2.4　移取上层液入色谱柱时，不要吸到下层的水相，否则严重影响测定结果。洗脱所得叶黄素溶液应避光放置并尽快(2 h以内)比色，以免被空气氧化或异构化。同时应使溶液吸光度在0.25～0.75范围，以提高测定准确度，这可通过控制上柱试液体积和稀释倍数来实现。有时比色皿中的叶黄素溶液会出现白色细状物从上往下飘，使吸光度读数不稳定。
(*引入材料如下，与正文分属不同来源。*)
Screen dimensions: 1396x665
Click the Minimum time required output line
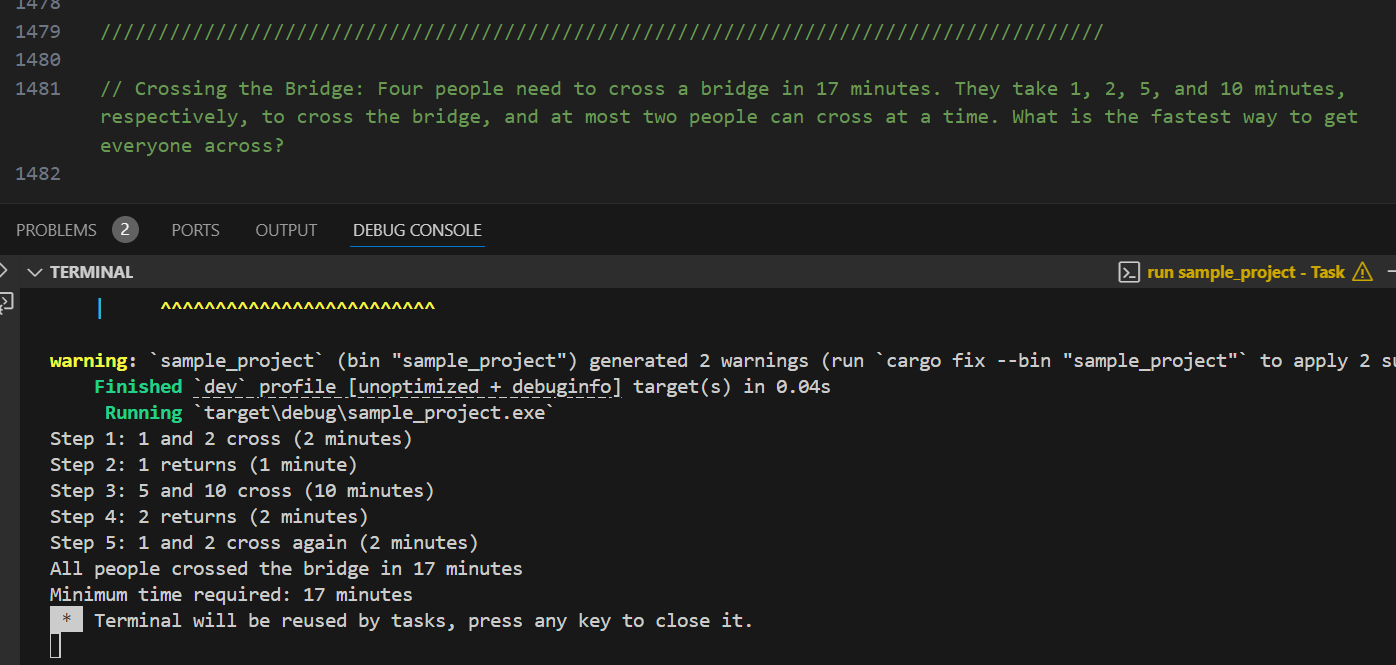[x=231, y=594]
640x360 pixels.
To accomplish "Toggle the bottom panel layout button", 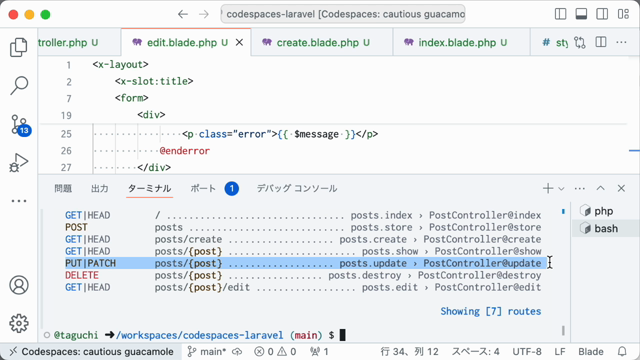I will click(581, 14).
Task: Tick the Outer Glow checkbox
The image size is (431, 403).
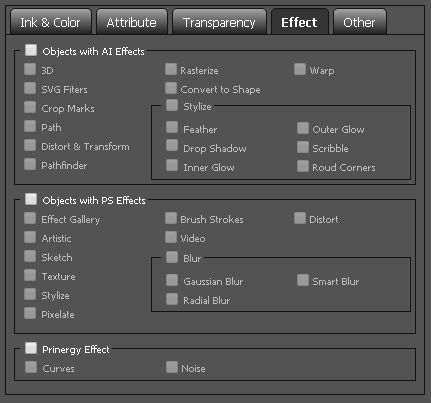Action: (303, 128)
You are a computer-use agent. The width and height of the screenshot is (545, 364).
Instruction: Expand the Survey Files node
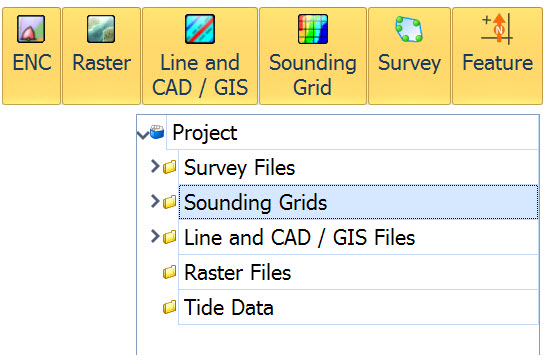(155, 166)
经多次观察，我们发现是由于操作者的手污染比色皿顶部边沿所致。
2.5　分光光度计应先用苏丹Ⅰ工作液在469～479 nm间以1 nm间隔进行校正，观测最大吸收是否在474 nm处，否则须重校仪器。当然如果有可以连续进行光谱扫描功能的分光光度计，可以直接在此波长区域内扫描，观测其光谱最大吸收峰是否在474 nm。苏丹Ⅰ工作液(0.04 mmol/L)在474 nm处吸光度为0.561，我们对苏丹Ⅰ工作液多次实际测得值偏离该值的幅度不会超过10 %。每次进行测定时，用苏丹Ⅰ工作液校正分光光度计。
2.6　试样的提取和色谱分离均需消耗大量挥发性有机溶剂，均有一定毒性，其中甲醇和甲苯毒性较大，危害操作者身体健康，因此操作者应戴防毒口罩，最好在通风橱内进行操作。